Lancaster, Massachusetts Bay Colony, February 10, 1676

At sunrise on this cold winter’s day, 39-year-old Mary Rowlandson awoke to the sound of musket fire rippling across her remote town in north central Massachusetts. A peek out of her family’s fortified house revealed her worst nightmare: a large number of Indians descending on the small village of 50 to 60 families, firing houses and killing anyone who set foot outside. A wounded man pleaded for his life. The Indians “knocked him in the head, and stripped him naked, and split open his bowels,” she recalled.

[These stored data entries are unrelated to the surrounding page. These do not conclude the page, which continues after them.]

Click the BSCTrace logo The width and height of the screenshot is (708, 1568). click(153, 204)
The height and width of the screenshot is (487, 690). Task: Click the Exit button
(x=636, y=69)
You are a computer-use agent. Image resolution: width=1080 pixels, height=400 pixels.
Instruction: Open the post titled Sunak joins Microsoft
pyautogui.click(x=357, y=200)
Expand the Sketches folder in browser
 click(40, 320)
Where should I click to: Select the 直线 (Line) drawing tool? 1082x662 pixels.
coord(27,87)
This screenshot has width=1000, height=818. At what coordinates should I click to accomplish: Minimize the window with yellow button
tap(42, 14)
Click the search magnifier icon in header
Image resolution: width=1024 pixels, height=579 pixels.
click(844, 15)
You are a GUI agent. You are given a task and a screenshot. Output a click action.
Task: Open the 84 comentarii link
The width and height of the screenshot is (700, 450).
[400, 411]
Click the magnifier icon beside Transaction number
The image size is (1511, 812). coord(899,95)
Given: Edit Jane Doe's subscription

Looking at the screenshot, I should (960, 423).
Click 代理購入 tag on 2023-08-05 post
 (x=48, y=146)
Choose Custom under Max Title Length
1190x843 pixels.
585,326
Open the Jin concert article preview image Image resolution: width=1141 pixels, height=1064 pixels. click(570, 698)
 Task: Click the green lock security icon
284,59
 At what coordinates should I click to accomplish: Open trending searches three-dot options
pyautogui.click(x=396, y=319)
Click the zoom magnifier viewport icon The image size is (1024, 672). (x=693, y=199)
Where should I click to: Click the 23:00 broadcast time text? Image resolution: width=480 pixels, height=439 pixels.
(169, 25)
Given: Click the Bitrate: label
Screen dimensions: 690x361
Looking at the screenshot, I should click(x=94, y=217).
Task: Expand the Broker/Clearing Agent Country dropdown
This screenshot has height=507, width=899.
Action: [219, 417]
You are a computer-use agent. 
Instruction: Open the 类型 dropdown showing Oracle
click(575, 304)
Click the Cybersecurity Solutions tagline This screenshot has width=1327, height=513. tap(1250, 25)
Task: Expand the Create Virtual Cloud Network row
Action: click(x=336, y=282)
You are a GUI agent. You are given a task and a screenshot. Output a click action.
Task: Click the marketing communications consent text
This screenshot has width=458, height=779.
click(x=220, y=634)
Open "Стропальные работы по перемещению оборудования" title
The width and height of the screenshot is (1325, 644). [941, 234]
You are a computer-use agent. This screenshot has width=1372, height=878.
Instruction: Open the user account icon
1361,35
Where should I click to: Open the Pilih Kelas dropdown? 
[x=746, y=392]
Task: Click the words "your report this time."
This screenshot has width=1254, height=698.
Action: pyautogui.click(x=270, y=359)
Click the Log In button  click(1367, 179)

Methodically, the Indians moved toward her house.

For two hours, “they shot against the House, so that the Bullets seemed to fly like hail . . . and “wounded one man among us, then another, and then a third.” The Indians set fire to flax and hemp they had jammed against the house’s outer walls. Her housemates found themselves “fighting for their lives, others wallowing in their blood, the House on fire over our heads, and the bloody Heathen ready to knock us on the head, if we stirred to [go] out.”

But they had no choice as the fire roared up behind them, so Rowlandson, cradling her six-year-old daughter, Sarah, stepped over the threshold only to see her brother-in-law cut down in front of her in a fusillade of bullets; a ball pierced her side, another penetrated her daughter’s bowels. “Thus we were butchered by those merciless heathen, standing amazed, with the blood running down to our heels.” The house’s front compound now contained “many Christians lying in their blood, some here, and some there, like a company of sheep torn by wolves, all of them stripped naked by a company of hell-hounds, roaring, singing, ranting, and insulting, as if they would have torn our very hearts out.” In all, 14 men, women, and children staying in Rowlandson’s garrison house perished, “some shot, some stab’d with their Spears, some knock’d down with their Hatchets.”

Rowlandson, mother of three and wife of the town’s absent minister, the Reverend Joseph Rowlandson, was one of a score of survivors who now found themselves force-marched to the Nipmuc town of Menamest, about 25 miles southwest of Lancaster. The Indians and their captives spent the first night upon a hill within sight of the town. “Oh the roaring, and singing and dancing, and yelling of those black creatures in the night, which made the place a lively resemblance of hell,” she remembered. Over the next 82 days, Rowlandson’s trek through a “vast and howling Wilderness” in midwinter would cover more than 150 miles. Each “Remove,” as she called a stage of her forced journey, took her farther from her familiar world and into that of her captors: “My Children gone, my Relations and Friends gone, our House and home and all our comforts within door, and without all gone, (except my life) and I knew not but the next moment that might go, too.”